3. Gendered innovations. Policy Timeline: Key Governmental, Agency, and Institutional Policies related to Sex and Gender Research. http://genderedinnovations.stanford.edu/policy/timeline.html. Accessed 28 June 2018.
4. European Association of Scientific Editors. Gender Policy Committee. http://www.ease.org.uk/strategy-groups/gender-policy-committee/. Accessed 23 June 2018.
5. Heidari S, Babor TF, De Castro P, Tort S, Curno M. Sex and Gender Equity in Research: rationale for the SAGER guidelines and recommended use. Res Integr Peer Rev 2016;1:2.

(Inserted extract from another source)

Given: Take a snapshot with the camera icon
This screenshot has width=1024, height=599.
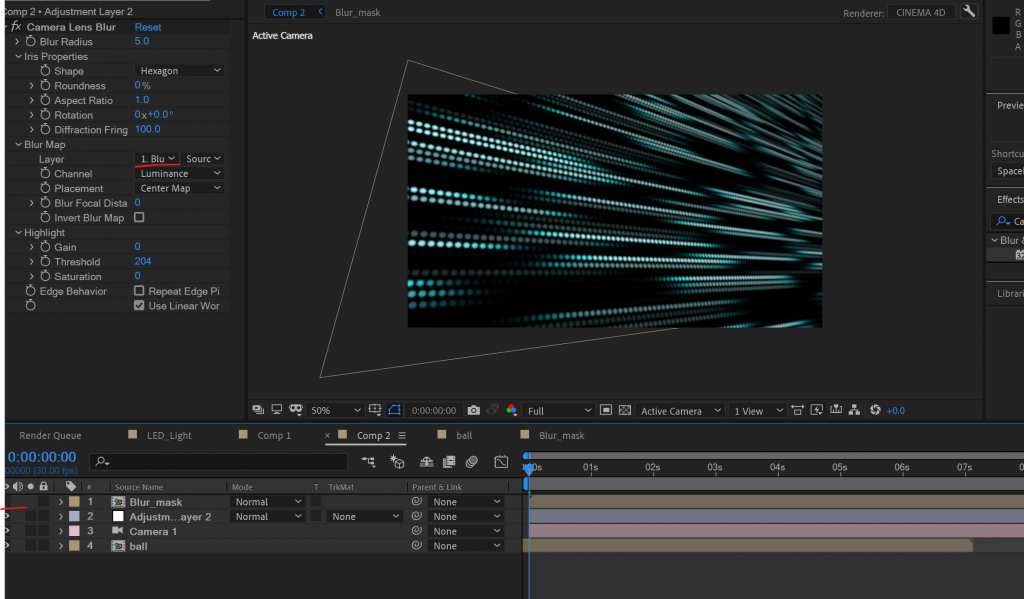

6. Heinrich J, Gahart MT, Rowe EJ, Bradley L. Drug safety: most drugs withdrawn in recent years had greater health risks for women. A letter to The Honorable Tom Harkin, The Honorable Olympia J Snowe, The Honorable Barbara A Mikulski, United States Senate, The Honorable Henry Waxman, House of Representatives. Washington, DC: United States General Accounting Office, 2001.
7. Gendered innovations. Sex and Gender Analysis Policies of Peer-Reviewed Journals. https://genderedinnovations.stanford.edu/sex-and-gender-analysis-policies-peer-reviewed-journals.html. Accessed 23 June 2018.
8. Clayton JA. Applying the new SABV (sex as a biological variable) policy to research and clinical care. Physiol Behav 2018;187:2-5.